Pac post-2027 : « pas de souveraineté sans préservation des écosystèmes »
Pour le Collectif Nourrir, la prochaine Pac doit passer par une souveraineté alimentaire envisagée sur le long terme, avec une redirection des aides Pac vers la transition agroécologique. La solution pourrait résider dans la diversification des exploitations et le développement des protéines végétales.
Vous devez vous inscrire pour consulter librement tous les articles.
C’est une définition de la souveraineté alimentaire qui se veut sur le long terme.
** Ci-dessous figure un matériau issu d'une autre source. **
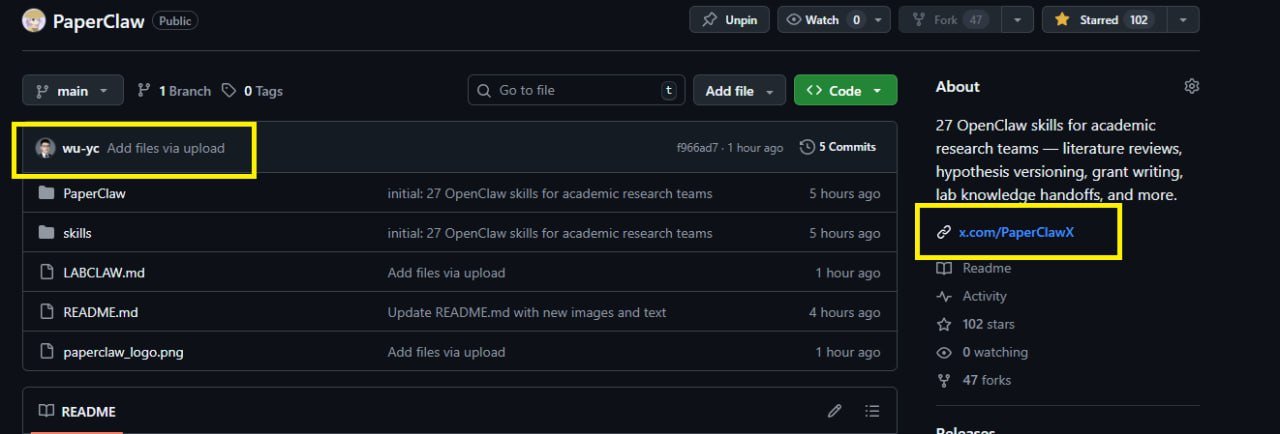The image size is (1280, 434).
Task: Expand the green Code dropdown
Action: [845, 91]
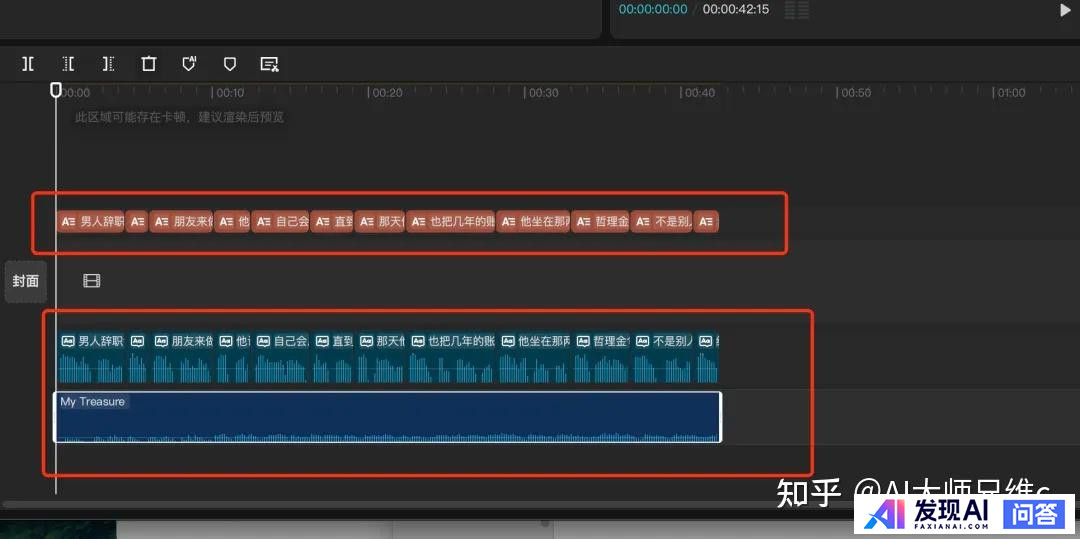This screenshot has height=539, width=1080.
Task: Click the AI marker shield icon
Action: click(x=189, y=64)
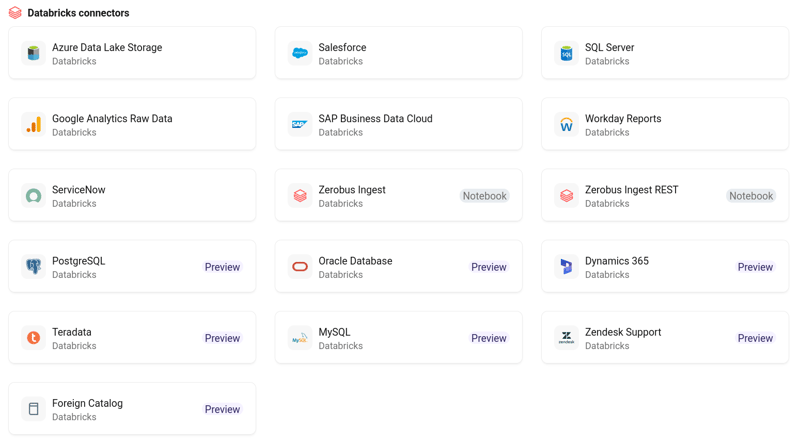The height and width of the screenshot is (446, 800).
Task: Open the Zerobus Ingest REST connector title
Action: coord(631,190)
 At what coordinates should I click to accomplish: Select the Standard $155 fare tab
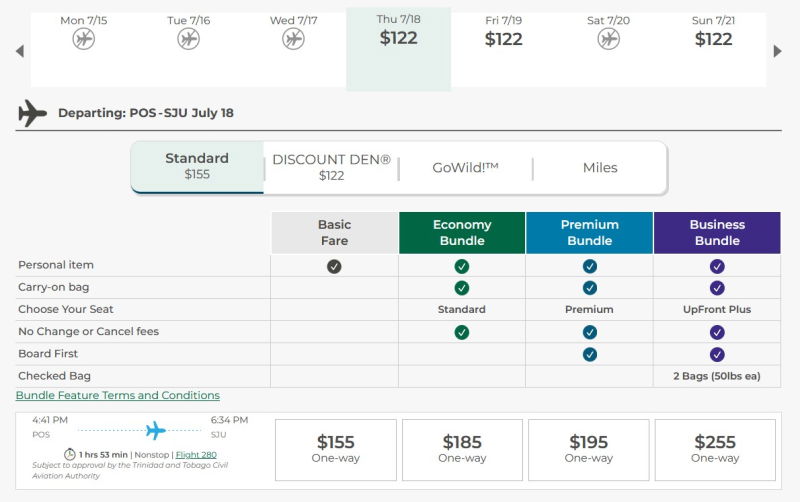(x=197, y=166)
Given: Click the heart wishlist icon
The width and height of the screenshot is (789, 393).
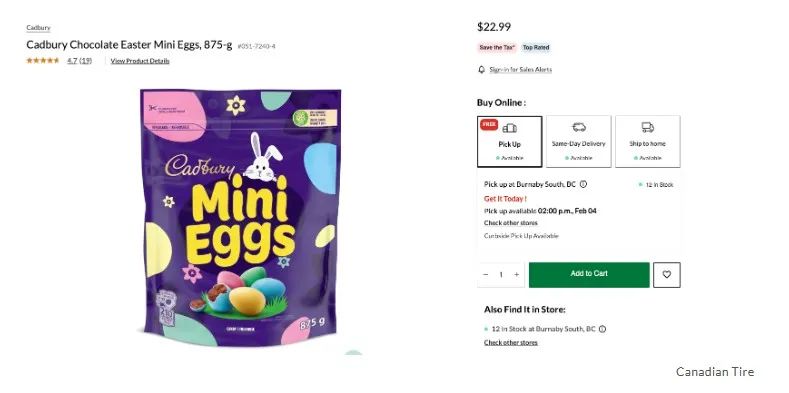Looking at the screenshot, I should [x=667, y=275].
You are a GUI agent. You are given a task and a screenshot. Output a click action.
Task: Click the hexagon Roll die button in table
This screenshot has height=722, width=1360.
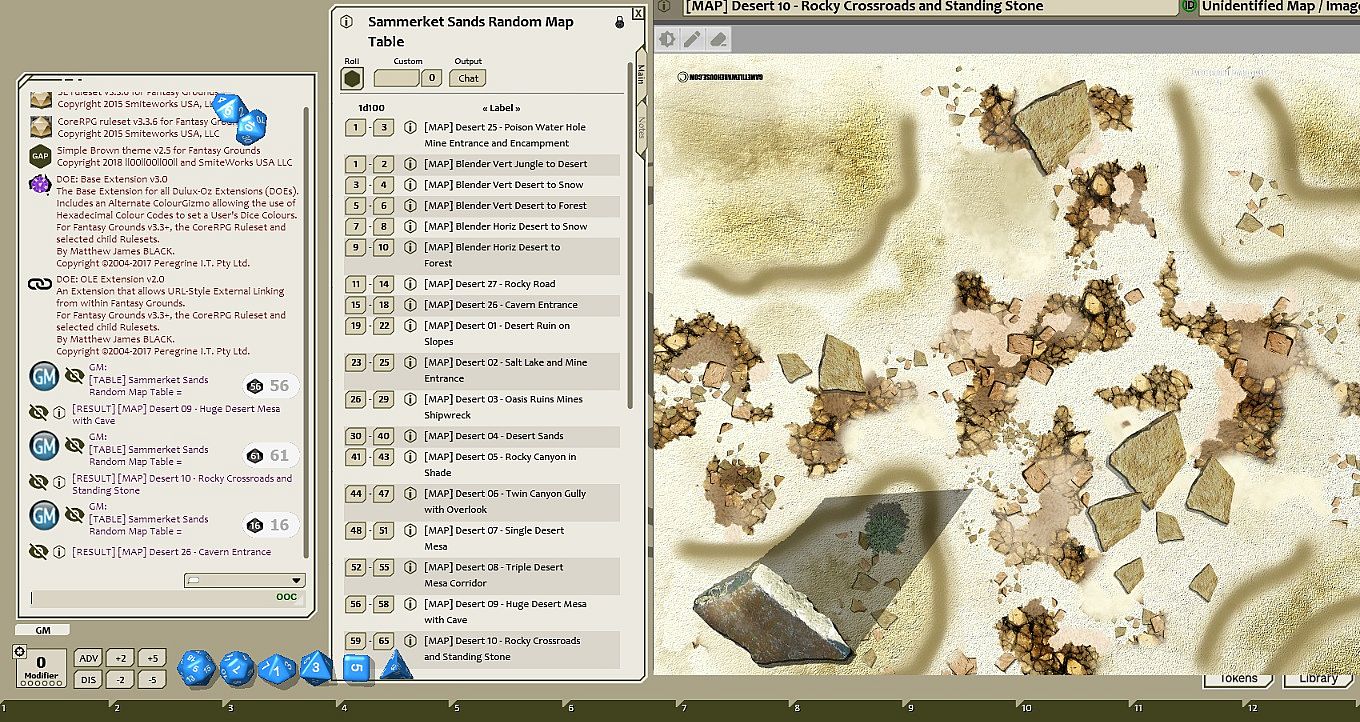coord(352,79)
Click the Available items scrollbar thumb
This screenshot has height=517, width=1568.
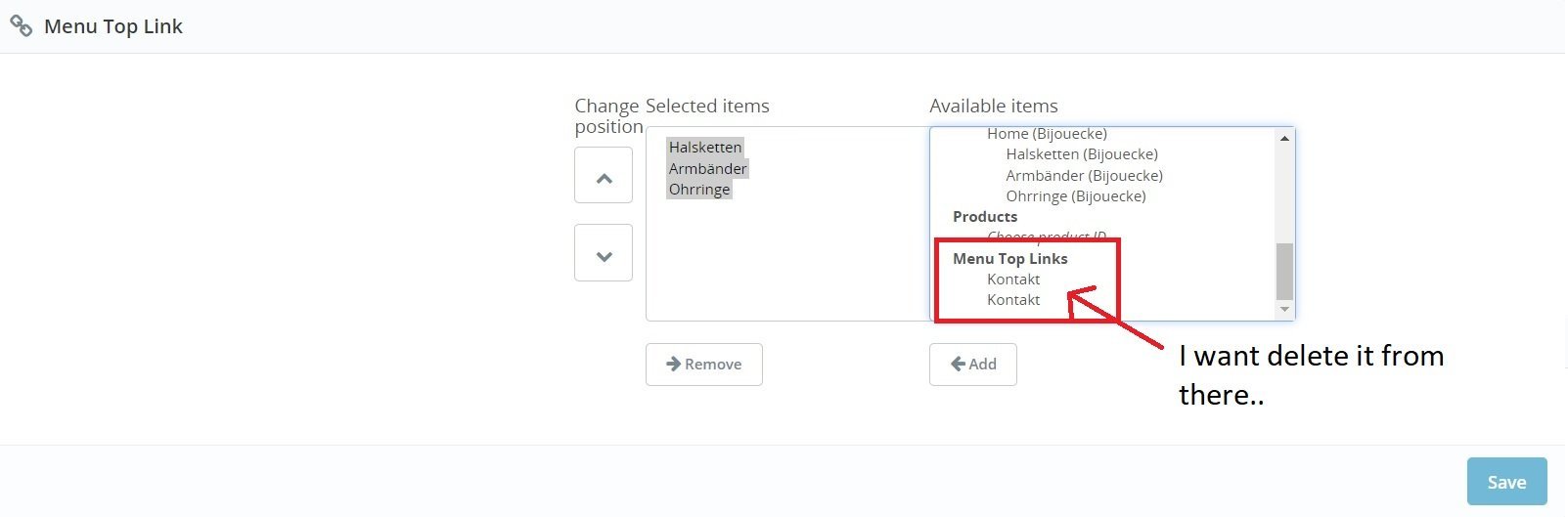click(x=1284, y=271)
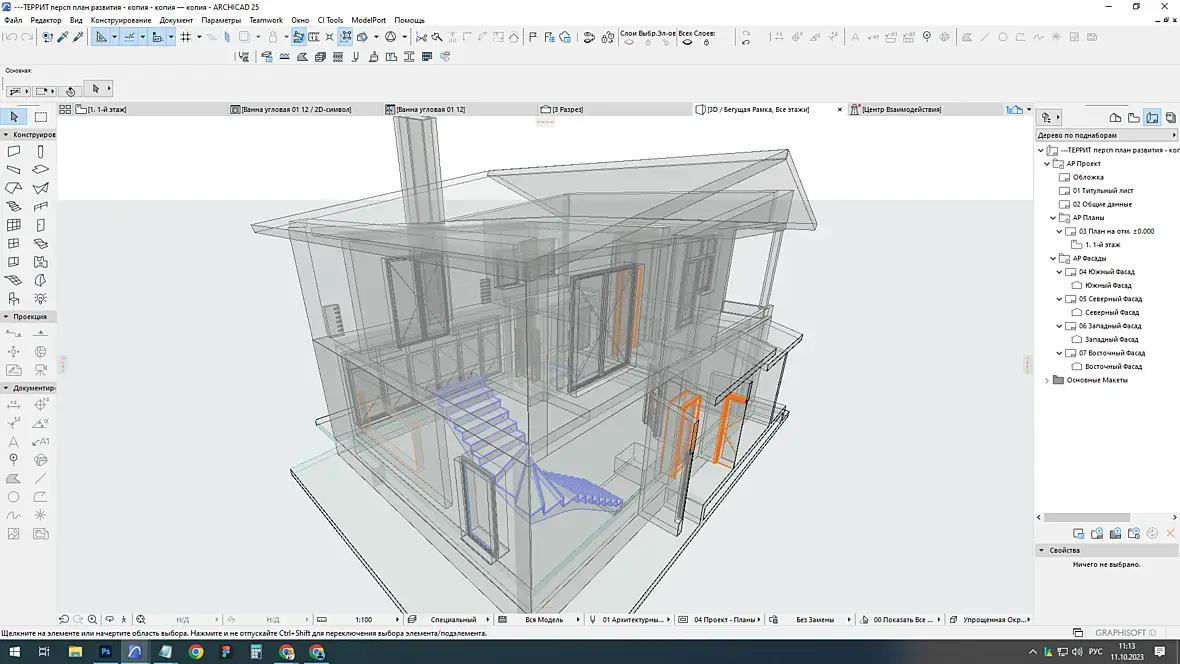This screenshot has width=1180, height=664.
Task: Select the Arrow selection tool in toolbox
Action: click(x=14, y=117)
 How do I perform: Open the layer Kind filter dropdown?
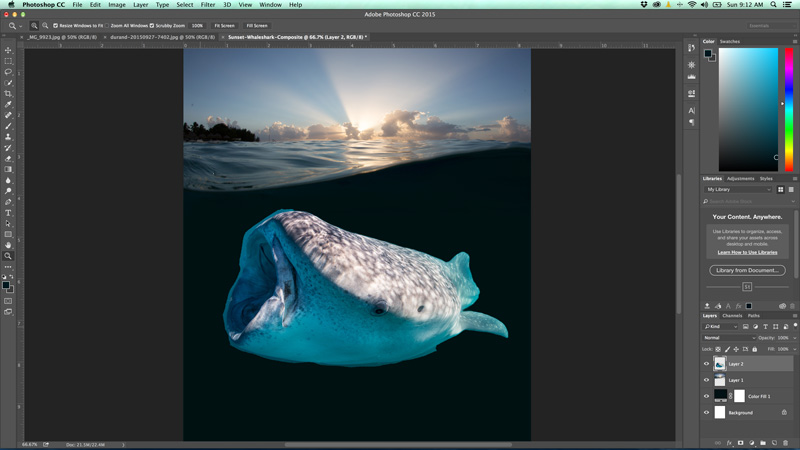pos(722,327)
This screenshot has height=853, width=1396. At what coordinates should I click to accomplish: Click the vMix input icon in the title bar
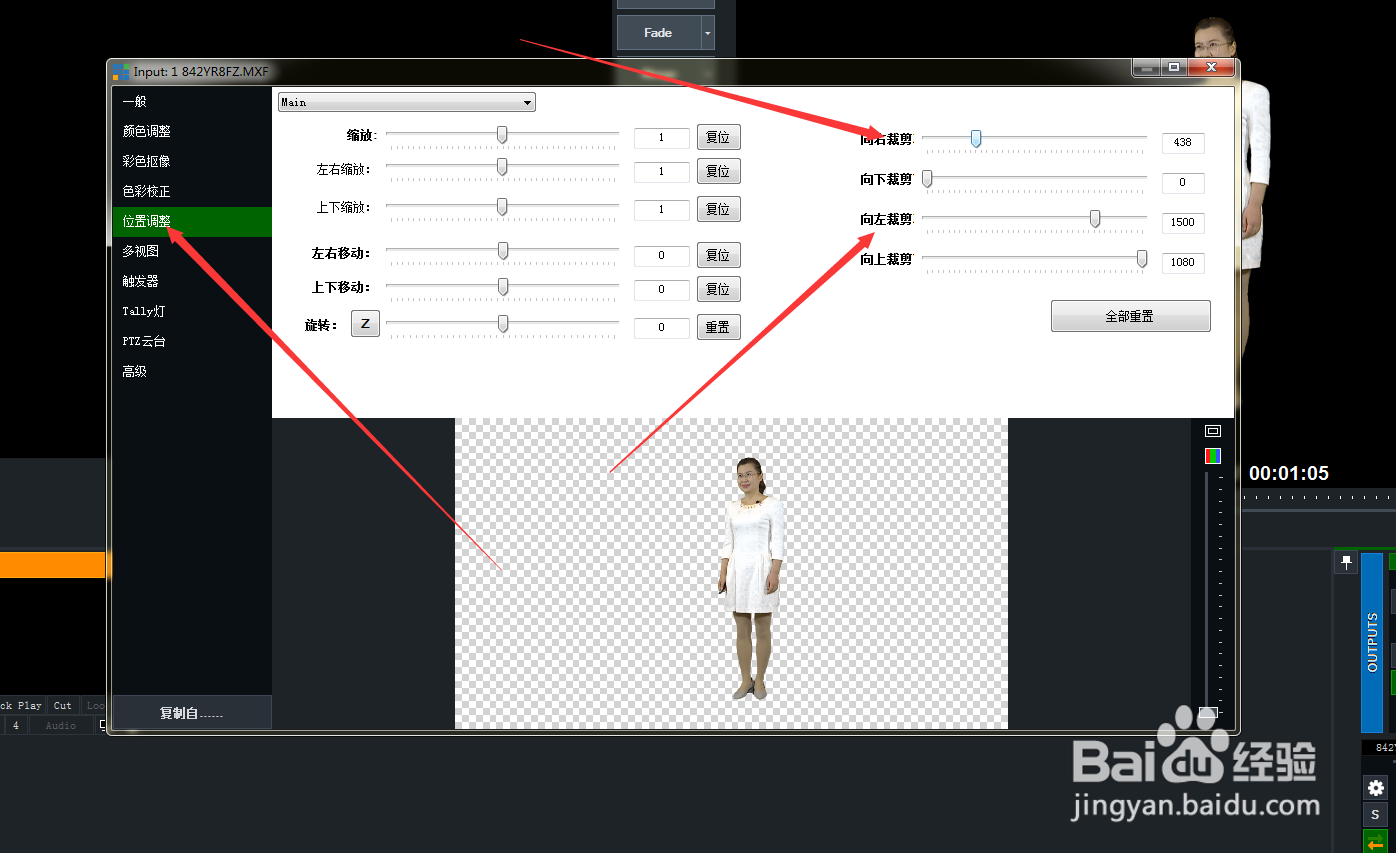point(120,71)
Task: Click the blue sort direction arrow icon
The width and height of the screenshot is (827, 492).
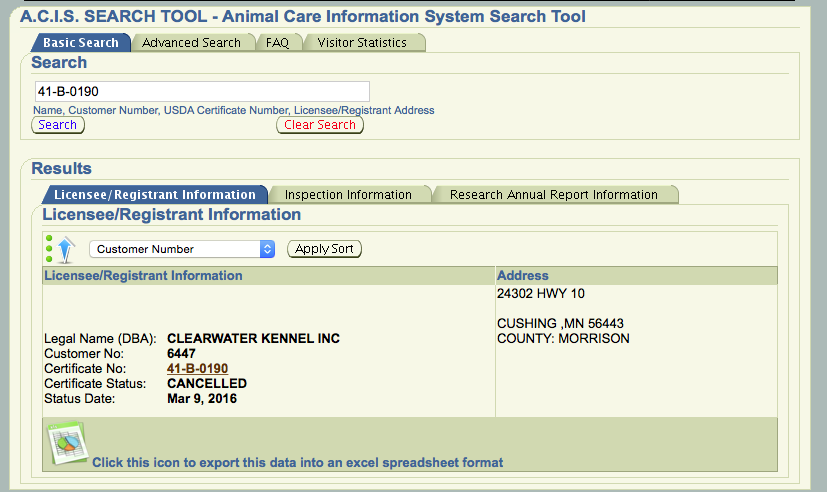Action: click(x=66, y=249)
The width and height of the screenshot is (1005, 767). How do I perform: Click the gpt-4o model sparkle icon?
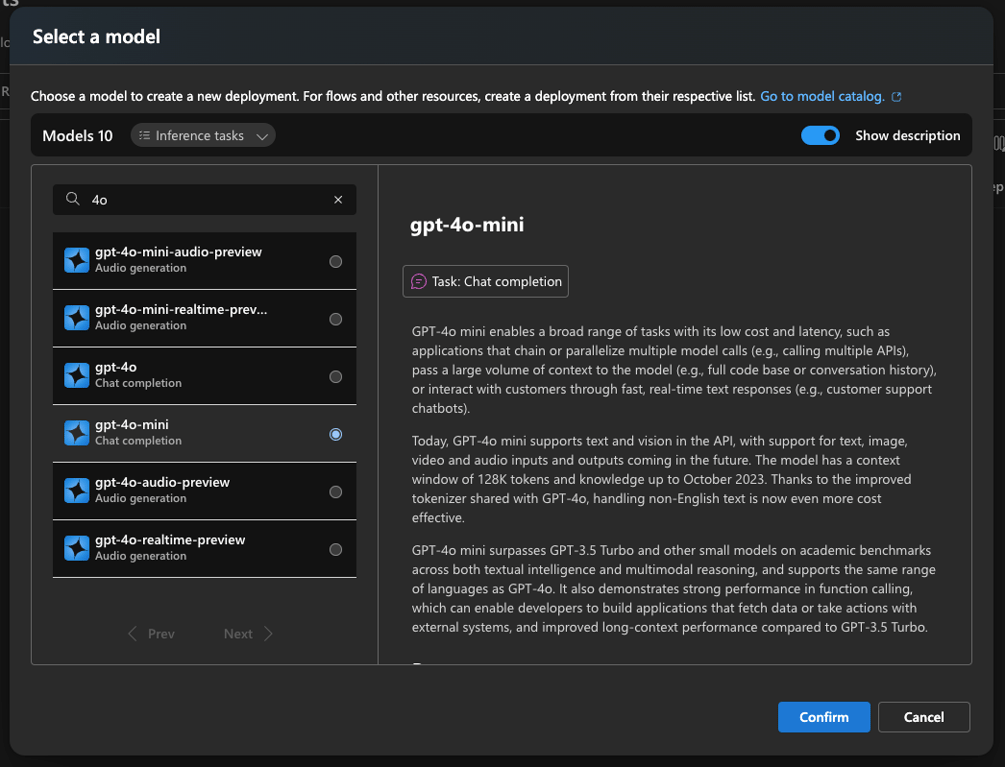point(77,375)
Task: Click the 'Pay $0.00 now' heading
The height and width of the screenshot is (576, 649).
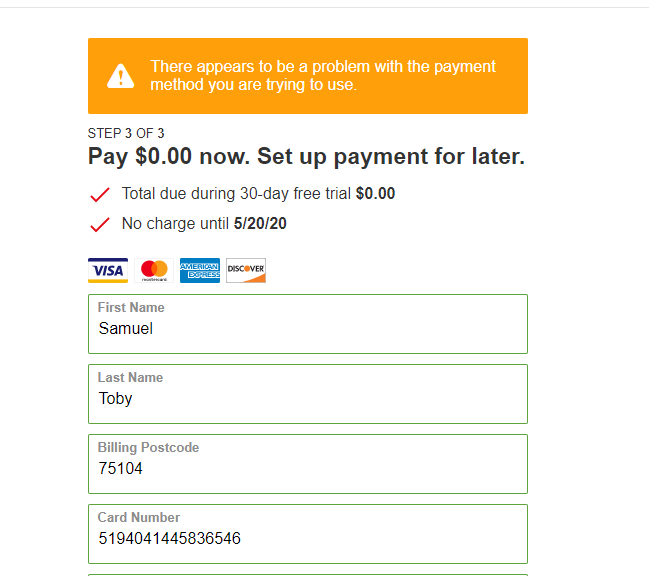Action: coord(306,157)
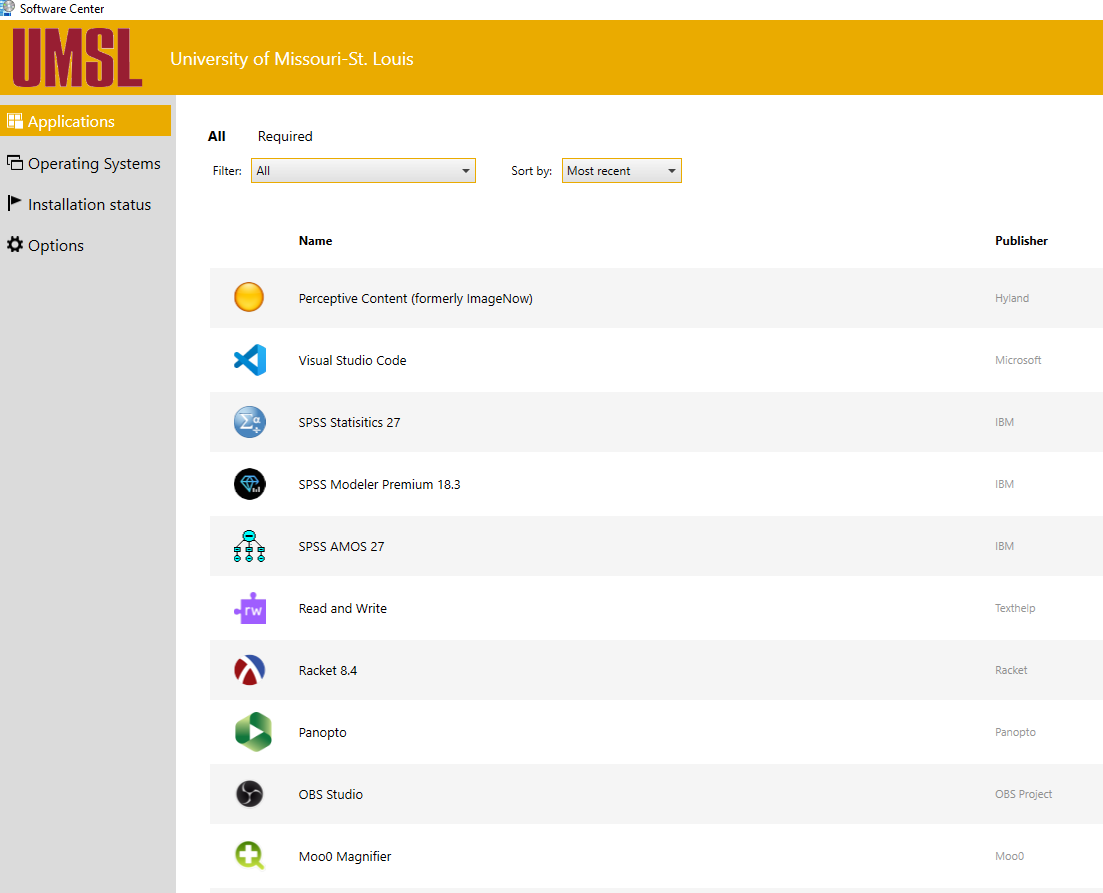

Mathieu Courgeau, coprésident du Collectif Nourrir voit dans la souveraineté alimentaire la « capacité à produire une alimentation choisie et durable pour tous, sans compromettre l’avenir ni l’agriculture des autres pays ». Cette vision doit être « mise au cœur de la Pac », a-t-il soutenu lors d’une conférence organisée par le Collectif Nourrir sur sa vision de la Pac le 18 juin 2025 à Paris.
Le collectif, qui regroupe 51 associations et organisations agricoles a transformé la Pac (politique agricole commune) en Paac (politique agricole et alimentaire commune). Une façon, pour ses membres, de montrer que l’alimentation, « ce n’est pas une marchandise, c’est un besoin vital ». C’est pourquoi « la Pac doit être réellement tournée vers la souveraineté alimentaire », abonde Nicolas Verzotti, agriculteur et président du réseau Civam, tout en ajoutant que « nourrir les autres ne doit plus signifier vivre dans la précarité ».
Trois propositions
Or, « il n’y a pas de souveraineté sans préservation de nos écosystèmes », ajoute Léo Tyburce, responsable du plaidoyer sur l'agriculture à WWF. Les enjeux environnementaux sont « aussi attachés à ceux de la souveraineté alimentaire ». Les aléas climatiques — de plus en plus intenses à cause du réchauffement — auront un impact sur les cultures. L’accès à l’eau, une ressource qui se raréfie, sera aussi modifié par des variations saisonnières et des différences territoriales. Et l’effondrement de la biodiversité, comme la baisse des pollinisateurs « vient menacer certaines productions » notamment en arboriculture, souligne-t-il.
En clair, sans protection de l’environnement, les pays de l’Union européenne risquent de ne plus pouvoir, à terme, être souverains dans leur production agricole, plaide le collectif. Alors que les premières propositions de la Commission européenne sur le cadre financier de la Pac sont attendues le 16 juillet, il porte trois propositions principales.
D’abord, « la régulation des prix et de marchés agricoles » via le renforcement du contrôle des autorités de la concurrence ou de prix minimums d’entrée sur le territoire national pour garantir un revenu agricole et éviter une concurrence infra-européenne. Ensuite, des aides « mieux ciblées sur des objectifs de transition » avec la fin des aides découplées à l’hectare et le soutien à la diversification. Enfin, le « développement rural et le renouvellement des générations » en encourageant des aides pour les jeunes agriculteurs et en évitant les « montages sociétaires [qui] captent les aides de la Pac », propose Ariane Richardot, chargée de mission pour les relations publiques du réseau Amap Île-de-France.
« On ne regarde que le produit fini »
Quand la souveraineté agricole est évoquée dans le débat public, « on ne regarde que le produit fini », déplore Léo Tyburce. Le plaidoyer de l'agriculture de WWF veut élargir cette notion à l’amont de la chaîne de production agricole.
Selon l’ONG, dans le système actuel, une production intensifiée comme en élevage nécessite une hausse de la consommation d’engrais et de protéines produites à l’étranger (soja, tourteau…), ce qui augmente la dépendance de l’Union européenne aux pays tiers et empêche d’asseoir sa souveraineté alimentaire et agricole.
Deux leviers consensuels
Face à ce dilemme, Aurélie Catallo, directrice de l'agriculture au groupe de réflexion de l’Iddri, propose de concentrer les réflexions autour de la prochaine Pac sur deux leviers agronomiques, pour résoudre l’équation : le développement des surfaces en protéines végétales et la diversification des ateliers au sien d’une ferme via le retour de la polyculture-élevage.
Dans un système en polyculture-élevage, le cheptel offre une ressource d’azote, limitant le recours aux intrants. Cette ressource peut être aussi retrouvée via la diversification des cultures avec l’ajout de protéines végétales fixatrices d’azote, qui servent à leur tour à l’alimentation du cheptel. Un cercle vertueux, qu’il faudrait encourager au niveau de la Pac, défend Aurélie Catallo. D’autant que ces deux leviers sur lesquels « des majorités se dessinent » permettraient aussi, de « dépolariser les débats sur la Pac », alors que deux visions simplistes « volume contre environnement » sont trop souvent opposées, analyse la directrice.